▶ **SOURCE**
*-*-*
This Week’s Offseason’s Three Stars of Comedy

Recognizing the three NHL personalities from around the league who produced the most comedic fodder for fans.

Normally this is the section where we recognize the funniest things that have happened in the past week. But since we haven’t done one of these since June, we’re going to go off script with a look back at everything we missed over the offseason.

The third star: Phil Kessel gets jokes

I love this guy.

Elevator humor. It’s funny on so many levels.

The second star: Taylor Hall attempts to eat a banana

All told, it was a great offseason for Oilers winger Taylor Hall. His team won the draft lottery, hired a new coach and GM, and added a new starting goaltender and top-pairing defenseman. He even got in a pretty decent tweet about it. Look at him, showing an actual personality!

Also, he ate a banana for the first time.

Yeah, I’m not sure what to make of that, either. Even better, according to this screen grab that I cannot verify but am irresponsibly running with anyway, he actually struggled with the concept.

Is being confused by a banana worse than the time Hall repeatedly failed an open-book boating license test? It’s worse, right? OK, just wanted to make sure.

The first star: Roberto Luongo, Jaromir Jagr, and the Mullet

Jagr’s continuing quest to play for every NHL team before he retires in 2027 has taken him to Florida, where he’s teammates with Luongo. As you’d expect, that has opened up some comedy opportunities for the good-natured goalie.

All of which was well and good. Luongo’s a funny guy,1 and we all had a laugh.

But then … this:

He’s doing it! It’s coming back! The mullet is making a return! I am overusing exclamation points!
*-*-*
Collection entries
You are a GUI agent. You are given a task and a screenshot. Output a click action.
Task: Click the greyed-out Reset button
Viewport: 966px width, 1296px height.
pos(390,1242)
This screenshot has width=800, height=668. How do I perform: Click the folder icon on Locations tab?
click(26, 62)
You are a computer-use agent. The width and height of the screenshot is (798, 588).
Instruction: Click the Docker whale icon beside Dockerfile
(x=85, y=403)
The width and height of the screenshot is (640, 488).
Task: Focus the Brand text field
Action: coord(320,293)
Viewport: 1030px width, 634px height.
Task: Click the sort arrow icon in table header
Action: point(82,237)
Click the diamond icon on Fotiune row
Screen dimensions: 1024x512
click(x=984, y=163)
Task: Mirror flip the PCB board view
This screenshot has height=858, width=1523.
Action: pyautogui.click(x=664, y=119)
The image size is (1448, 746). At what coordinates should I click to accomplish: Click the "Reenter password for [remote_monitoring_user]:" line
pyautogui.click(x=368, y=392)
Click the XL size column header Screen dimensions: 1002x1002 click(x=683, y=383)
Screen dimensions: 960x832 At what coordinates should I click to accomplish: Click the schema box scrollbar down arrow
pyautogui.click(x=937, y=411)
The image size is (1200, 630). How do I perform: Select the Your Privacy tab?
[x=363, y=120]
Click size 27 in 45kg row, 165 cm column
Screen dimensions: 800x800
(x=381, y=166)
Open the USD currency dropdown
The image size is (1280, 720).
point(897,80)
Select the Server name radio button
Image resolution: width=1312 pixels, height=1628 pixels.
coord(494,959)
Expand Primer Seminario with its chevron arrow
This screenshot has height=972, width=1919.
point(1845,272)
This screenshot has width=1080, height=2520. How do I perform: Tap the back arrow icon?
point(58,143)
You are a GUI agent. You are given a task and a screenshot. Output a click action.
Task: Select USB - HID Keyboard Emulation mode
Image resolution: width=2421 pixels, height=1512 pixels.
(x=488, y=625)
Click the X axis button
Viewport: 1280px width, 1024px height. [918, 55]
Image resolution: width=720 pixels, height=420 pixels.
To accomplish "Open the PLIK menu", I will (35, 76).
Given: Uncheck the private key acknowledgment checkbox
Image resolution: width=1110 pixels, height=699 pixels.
*-*-*
▶ **TASK 1**
Extract the passage of the hockey comedy column starting with "I love this" and going on through "an actual personality!".
▶ **TASK 2**
Please copy the lines of the rows verbatim, starting at the beginning of the rows and going on through the line that contains "click(26, 62)".

▶ **REPLY 1**
I love this guy.

Elevator humor. It’s funny on so many levels.

The second star: Taylor Hall attempts to eat a banana

All told, it was a great offseason for Oilers winger Taylor Hall. His team won the draft lottery, hired a new coach and GM, and added a new starting goaltender and top-pairing defenseman. He even got in a pretty decent tweet about it. Look at him, showing an actual personality!

▶ **REPLY 2**
You are a GUI agent. You are given a task and a screenshot. Output a click action.
Task: Click the greyed-out Reset button
Viewport: 966px width, 1296px height.
pos(390,1242)
This screenshot has width=800, height=668. How do I perform: Click the folder icon on Locations tab?
click(26, 62)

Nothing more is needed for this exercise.